Thursday, March 12, 2009

What is the moment of inertia of a cone?!?

I will warn you in advance that you might appreciate this post more if you have taken physics.  But I will write it anyway, with the hopes that it might amuse some people (and hoping not to scare anyone away from taking physics--I think all of you should!)

We were going to have a test today about rotational mechanics.  At lunch, some people from my physics class were joking about the strange, complicated problems that sometimes appear on our tests.

"I've determined what the first problem on the test will be," someone said, grinning.  "There's a vertical rod with a cone on top, and it's in equilibrium, so it stays in that position.  But then a torus that someone threw lands on the cone, and the system starts to rotate."  The cone was because we have a continuing joke that our teacher tells us that we only have to know the moment of inertia for a disk and a hoop, and then he accidentally puts some other weird shape on the test. 
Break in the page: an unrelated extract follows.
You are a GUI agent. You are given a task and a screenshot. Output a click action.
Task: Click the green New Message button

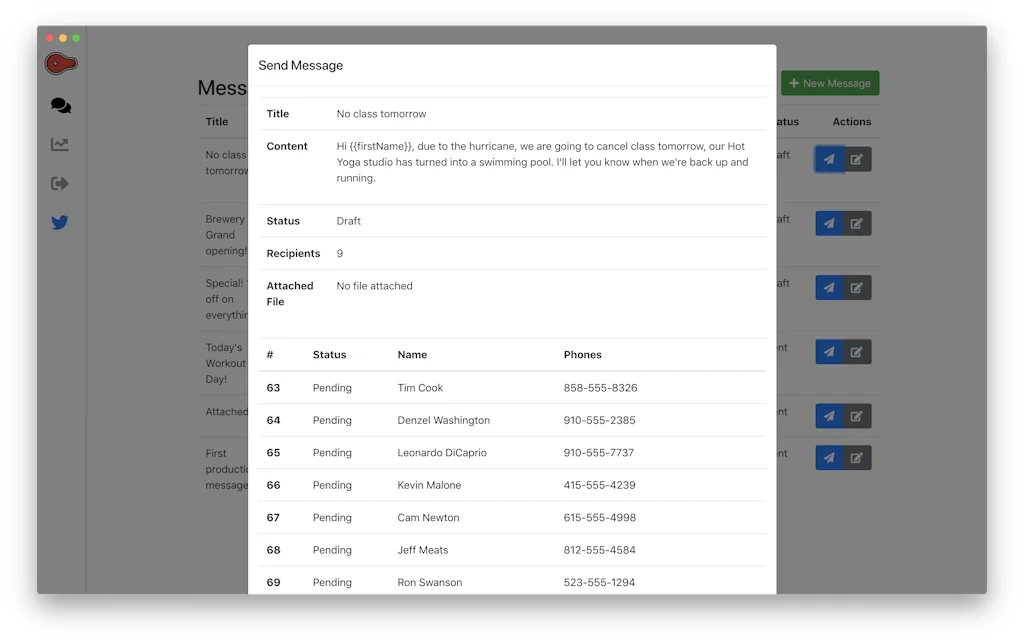tap(830, 84)
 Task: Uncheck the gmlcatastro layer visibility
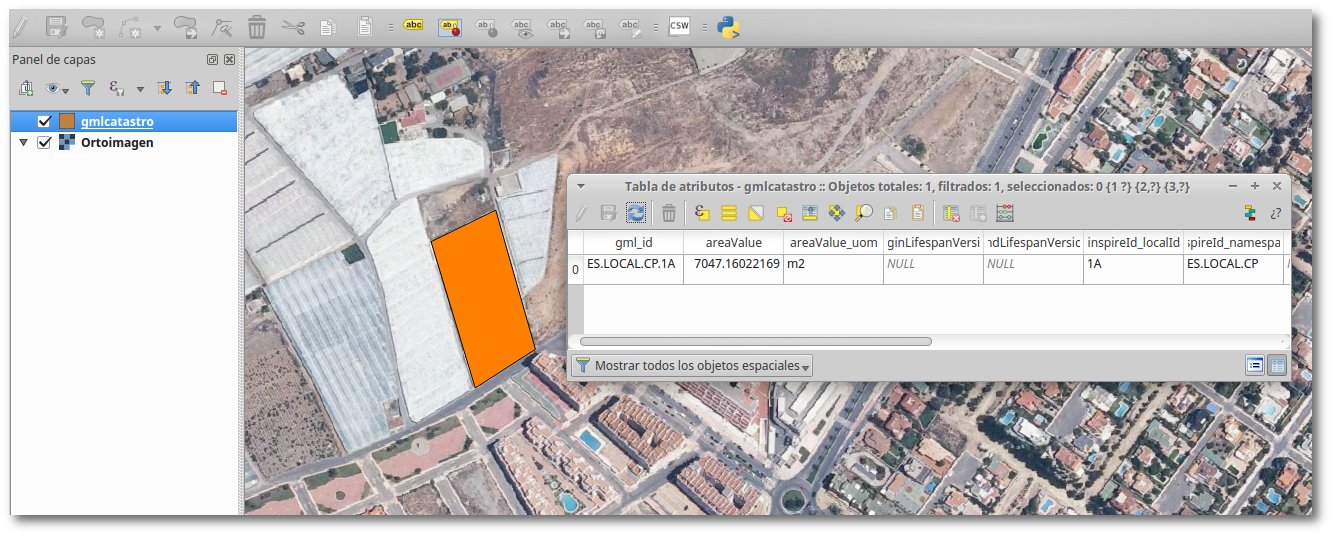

This was enough to make people groan, but we continued, various people adding to the problem.

"Since the rotation is vertical, you have to consider gravity."

"And the rod rotates about an axle, but there's friction in the axle."

"And the axle shifts around an elliptical path, like one of those baby toys where you push the thing through the path.  And the question is, how far along the path does the axle go!"

"No, the axle is connected to three gears, but the gears don't mesh perfectly, and sometimes they slip--"

"And each one has a different coefficient of friction."

"And one of them is a triangle!"  

By the end of the musings, we had created quite a nightmarish problem.  Someone sitting nearby said to me and another boy, "Can you fail the test so that Mr. H. decides that it was impossible and puts it on a curve?"

I was thinking to myself, that of course I wouldn't do such a thing, that I tend to be very good at physics, I did all of my homework relatively easily, and I would probably get an A.  

But the sad thing is that the actual test didn't seem much better than our musings.  Maybe my brain wasn't running at full speed, or maybe the test was harder than usual.  And I really do think that there were some moments of inertia on there that were not hoops or disks.  Yes, I really do think so.